Published in final edited form as: J Exp Biol. 2019 Feb 6;222(Pt Suppl 1):jeb188854. doi: 10.1242/jeb.188854

Fig. 2. Insect navigation behaviours.

Fig. 2

(A) Ball-rolling dung beetles use celestial cues for choosing a random travel direction. Left: illustration of behaviour; right: rolling directions are random with respect to the Sun (data from Byrne et al., 2003). (B) During a circular dance on the dung ball these beetles take a snapshot of the celestial cue constellation to decide on a rolling direction.
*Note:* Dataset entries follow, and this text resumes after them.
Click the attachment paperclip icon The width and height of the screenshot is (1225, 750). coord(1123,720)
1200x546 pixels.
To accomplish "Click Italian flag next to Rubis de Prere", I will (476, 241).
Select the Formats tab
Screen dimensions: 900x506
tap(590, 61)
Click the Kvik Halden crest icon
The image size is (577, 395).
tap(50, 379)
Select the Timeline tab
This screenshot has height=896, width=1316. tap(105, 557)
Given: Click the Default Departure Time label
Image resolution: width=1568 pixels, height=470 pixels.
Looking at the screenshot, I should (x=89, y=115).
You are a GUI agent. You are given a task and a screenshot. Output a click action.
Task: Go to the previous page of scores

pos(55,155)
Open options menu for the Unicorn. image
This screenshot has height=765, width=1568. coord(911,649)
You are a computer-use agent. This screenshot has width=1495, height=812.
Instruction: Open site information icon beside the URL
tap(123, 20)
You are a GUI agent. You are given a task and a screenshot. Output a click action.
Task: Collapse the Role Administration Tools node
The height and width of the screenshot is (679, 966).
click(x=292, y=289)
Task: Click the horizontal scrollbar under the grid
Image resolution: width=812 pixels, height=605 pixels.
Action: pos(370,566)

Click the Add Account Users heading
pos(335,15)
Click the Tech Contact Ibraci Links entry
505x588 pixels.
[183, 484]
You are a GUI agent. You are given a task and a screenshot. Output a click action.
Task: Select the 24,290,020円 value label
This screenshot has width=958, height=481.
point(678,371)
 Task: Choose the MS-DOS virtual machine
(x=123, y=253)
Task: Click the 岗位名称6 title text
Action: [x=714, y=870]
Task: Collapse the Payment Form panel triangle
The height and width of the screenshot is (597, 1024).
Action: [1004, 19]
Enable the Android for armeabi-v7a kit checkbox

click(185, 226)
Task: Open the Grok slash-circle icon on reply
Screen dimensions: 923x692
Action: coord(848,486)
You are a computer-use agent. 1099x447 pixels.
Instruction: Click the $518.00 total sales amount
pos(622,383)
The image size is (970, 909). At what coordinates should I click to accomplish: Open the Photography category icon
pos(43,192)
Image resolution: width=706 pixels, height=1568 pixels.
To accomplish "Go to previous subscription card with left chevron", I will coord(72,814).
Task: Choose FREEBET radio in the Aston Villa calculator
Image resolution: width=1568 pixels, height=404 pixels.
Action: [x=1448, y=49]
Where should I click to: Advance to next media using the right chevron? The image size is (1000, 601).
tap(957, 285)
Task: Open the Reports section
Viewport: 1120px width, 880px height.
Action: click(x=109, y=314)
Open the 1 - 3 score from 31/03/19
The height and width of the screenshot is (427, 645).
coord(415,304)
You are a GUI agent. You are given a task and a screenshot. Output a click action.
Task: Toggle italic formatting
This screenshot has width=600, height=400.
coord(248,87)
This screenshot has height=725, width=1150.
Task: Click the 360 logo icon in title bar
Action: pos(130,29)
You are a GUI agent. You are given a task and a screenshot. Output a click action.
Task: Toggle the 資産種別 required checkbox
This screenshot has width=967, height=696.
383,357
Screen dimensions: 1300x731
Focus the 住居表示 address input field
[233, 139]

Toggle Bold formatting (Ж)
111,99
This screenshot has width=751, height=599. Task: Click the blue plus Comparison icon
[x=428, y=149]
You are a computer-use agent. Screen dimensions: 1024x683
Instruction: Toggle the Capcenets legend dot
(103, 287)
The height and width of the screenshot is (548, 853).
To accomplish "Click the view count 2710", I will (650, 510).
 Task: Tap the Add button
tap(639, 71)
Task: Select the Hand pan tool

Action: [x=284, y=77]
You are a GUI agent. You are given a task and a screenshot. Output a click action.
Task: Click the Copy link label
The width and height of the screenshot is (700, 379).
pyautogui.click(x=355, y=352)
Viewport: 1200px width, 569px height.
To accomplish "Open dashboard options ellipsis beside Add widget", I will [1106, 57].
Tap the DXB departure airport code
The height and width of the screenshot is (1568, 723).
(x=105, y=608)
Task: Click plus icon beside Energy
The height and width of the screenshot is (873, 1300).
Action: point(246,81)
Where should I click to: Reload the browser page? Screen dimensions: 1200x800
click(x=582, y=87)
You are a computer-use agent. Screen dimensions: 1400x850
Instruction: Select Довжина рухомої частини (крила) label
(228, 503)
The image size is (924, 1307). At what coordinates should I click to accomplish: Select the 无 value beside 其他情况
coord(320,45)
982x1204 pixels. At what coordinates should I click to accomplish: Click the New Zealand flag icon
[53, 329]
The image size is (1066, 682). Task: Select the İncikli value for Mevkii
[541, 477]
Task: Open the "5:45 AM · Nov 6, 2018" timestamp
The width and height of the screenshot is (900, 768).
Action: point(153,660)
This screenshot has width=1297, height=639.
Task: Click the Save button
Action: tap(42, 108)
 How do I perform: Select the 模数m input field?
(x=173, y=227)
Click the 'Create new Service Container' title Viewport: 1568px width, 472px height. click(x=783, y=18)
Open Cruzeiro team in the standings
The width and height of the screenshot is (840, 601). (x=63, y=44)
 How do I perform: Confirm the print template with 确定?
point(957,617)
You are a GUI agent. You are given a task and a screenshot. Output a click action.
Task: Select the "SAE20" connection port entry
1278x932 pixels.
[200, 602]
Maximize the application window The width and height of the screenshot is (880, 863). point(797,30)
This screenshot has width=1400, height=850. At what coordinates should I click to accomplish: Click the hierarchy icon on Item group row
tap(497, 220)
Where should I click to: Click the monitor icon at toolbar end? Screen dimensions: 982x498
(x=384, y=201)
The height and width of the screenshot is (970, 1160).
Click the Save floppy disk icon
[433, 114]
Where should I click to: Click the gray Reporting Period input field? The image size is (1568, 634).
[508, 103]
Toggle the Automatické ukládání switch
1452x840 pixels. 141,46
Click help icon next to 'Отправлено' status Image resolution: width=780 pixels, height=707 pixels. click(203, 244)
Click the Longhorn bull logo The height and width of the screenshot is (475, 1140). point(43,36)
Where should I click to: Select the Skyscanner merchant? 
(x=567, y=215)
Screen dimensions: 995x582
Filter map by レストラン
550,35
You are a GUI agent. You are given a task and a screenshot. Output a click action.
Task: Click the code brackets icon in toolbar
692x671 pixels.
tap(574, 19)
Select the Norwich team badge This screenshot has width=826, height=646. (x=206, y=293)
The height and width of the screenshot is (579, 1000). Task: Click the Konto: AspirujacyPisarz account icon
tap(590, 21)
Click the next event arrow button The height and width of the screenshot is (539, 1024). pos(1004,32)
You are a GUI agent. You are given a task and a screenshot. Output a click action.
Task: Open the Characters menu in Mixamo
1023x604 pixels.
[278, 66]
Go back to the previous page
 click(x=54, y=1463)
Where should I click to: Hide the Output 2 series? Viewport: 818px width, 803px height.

Beetle images in A/B courtesy of B. el Jundi and M. Dacke. (C) The Monarch butterfly and the Bogong moth migratory routes. Both insects fly over 1000 km from their breeding grounds to the wintering/summering sites. (D) When navigating by celestial cues, migrating insects need to compensate for the time of day. (E) A honeybee foraging flight with navigation-relevant visual cues used to compute a vector representation of the hive’s position (path integration). Triangle: hive. Looping pattern at the end of inbound flight: systematic search to locate nest entrance. Flight track adapted from Degen et al. (2016). (F) Skylight polarization is an ambiguous directional cue. Bees communicate their directional knowledge from the outbound flight (top panels) via the waggle dance (bottom panels). Dance distributions are bidirectional when only polarized light cues are available; adapted from Evangelista et al. (2014). (G) Image matching, as performed by ants in rich visual environments (Collett et al., 2013), is used for following habitual routes. A series of snapshots of the visual panorama are compared to current views and both are brought to a best match via body rotations (Zeil, 2012). (H) Landmark based navigation uses salient visual features independent of the surrounding panorama in a similar way to overall image matching. G/H adapted from Heinze, 2017.